### WHAT IS BEING ASKED
Return the entries below word for word, starting at the first line and continuing up to and including the line with "Looking at the screenshot, I should 945,303.".

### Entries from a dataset
——————————
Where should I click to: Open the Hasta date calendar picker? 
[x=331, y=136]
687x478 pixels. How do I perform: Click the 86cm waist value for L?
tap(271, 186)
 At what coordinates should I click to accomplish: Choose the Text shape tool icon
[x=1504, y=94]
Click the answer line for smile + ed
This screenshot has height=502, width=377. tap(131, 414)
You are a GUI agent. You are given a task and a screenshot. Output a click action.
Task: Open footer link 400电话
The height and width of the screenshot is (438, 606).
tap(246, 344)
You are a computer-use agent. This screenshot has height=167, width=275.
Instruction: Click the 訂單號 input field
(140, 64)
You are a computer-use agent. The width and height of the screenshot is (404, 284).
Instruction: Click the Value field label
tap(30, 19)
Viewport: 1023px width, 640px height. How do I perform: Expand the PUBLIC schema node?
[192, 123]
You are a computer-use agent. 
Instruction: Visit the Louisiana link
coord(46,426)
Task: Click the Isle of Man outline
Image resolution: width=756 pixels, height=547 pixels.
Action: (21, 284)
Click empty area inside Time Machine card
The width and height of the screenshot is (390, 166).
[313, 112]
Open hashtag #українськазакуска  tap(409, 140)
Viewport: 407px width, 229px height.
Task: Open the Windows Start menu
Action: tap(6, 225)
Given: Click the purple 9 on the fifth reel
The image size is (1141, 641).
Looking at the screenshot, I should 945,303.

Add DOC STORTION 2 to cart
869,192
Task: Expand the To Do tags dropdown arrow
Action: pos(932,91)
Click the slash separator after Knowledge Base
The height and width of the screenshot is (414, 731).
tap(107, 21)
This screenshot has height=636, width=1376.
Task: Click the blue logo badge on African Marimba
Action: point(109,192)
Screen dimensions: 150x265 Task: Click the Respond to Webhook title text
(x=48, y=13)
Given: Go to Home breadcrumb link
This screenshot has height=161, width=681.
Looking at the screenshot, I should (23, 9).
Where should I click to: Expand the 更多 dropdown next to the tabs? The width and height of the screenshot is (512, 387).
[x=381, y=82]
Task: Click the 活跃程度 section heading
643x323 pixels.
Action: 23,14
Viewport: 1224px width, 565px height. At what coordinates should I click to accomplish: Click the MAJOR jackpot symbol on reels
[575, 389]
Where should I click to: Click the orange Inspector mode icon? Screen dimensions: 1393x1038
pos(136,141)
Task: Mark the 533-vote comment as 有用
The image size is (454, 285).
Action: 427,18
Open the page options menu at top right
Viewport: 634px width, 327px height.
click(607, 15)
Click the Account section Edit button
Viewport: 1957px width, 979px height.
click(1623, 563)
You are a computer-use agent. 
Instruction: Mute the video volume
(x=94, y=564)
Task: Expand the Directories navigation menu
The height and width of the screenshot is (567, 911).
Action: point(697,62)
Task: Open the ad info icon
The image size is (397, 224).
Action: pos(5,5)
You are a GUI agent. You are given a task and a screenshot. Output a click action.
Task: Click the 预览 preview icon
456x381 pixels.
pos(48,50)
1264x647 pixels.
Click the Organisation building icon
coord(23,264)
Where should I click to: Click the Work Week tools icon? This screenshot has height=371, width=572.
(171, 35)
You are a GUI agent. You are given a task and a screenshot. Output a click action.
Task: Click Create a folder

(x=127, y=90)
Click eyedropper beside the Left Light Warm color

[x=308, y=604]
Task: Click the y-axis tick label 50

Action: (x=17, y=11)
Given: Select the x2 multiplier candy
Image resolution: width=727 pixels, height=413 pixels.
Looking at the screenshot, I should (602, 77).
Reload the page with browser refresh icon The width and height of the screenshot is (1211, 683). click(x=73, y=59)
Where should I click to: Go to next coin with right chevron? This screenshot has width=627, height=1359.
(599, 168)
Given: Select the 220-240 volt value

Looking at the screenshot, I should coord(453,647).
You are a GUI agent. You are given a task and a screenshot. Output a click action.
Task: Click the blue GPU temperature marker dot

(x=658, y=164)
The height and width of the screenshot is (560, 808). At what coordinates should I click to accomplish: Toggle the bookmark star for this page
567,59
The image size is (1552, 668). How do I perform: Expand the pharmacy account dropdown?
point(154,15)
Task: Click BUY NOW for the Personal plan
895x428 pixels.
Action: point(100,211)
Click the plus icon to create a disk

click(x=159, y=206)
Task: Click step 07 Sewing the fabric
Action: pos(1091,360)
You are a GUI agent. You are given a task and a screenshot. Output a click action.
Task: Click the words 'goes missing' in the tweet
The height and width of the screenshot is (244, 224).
——————————
### RESPONSE
Where should I click to: Open the Hasta date calendar picker? 
[x=331, y=136]
687x478 pixels. How do I perform: Click the 86cm waist value for L?
tap(271, 186)
 At what coordinates should I click to accomplish: Choose the Text shape tool icon
[x=1504, y=94]
Click the answer line for smile + ed
This screenshot has height=502, width=377. tap(131, 414)
You are a GUI agent. You are given a task and a screenshot. Output a click action.
Task: Open footer link 400电话
The height and width of the screenshot is (438, 606).
tap(246, 344)
You are a computer-use agent. This screenshot has height=167, width=275.
Instruction: Click the 訂單號 input field
(140, 64)
You are a computer-use agent. The width and height of the screenshot is (404, 284).
Instruction: Click the Value field label
tap(30, 19)
Viewport: 1023px width, 640px height. How do I perform: Expand the PUBLIC schema node?
[192, 123]
You are a computer-use agent. 
Instruction: Visit the Louisiana link
coord(46,426)
Task: Click the Isle of Man outline
Image resolution: width=756 pixels, height=547 pixels.
Action: (21, 284)
Click empty area inside Time Machine card
The width and height of the screenshot is (390, 166).
[313, 112]
Open hashtag #українськазакуска  tap(409, 140)
Viewport: 407px width, 229px height.
Task: Open the Windows Start menu
Action: tap(6, 225)
Given: Click the purple 9 on the fifth reel
The image size is (1141, 641).
Looking at the screenshot, I should 945,303.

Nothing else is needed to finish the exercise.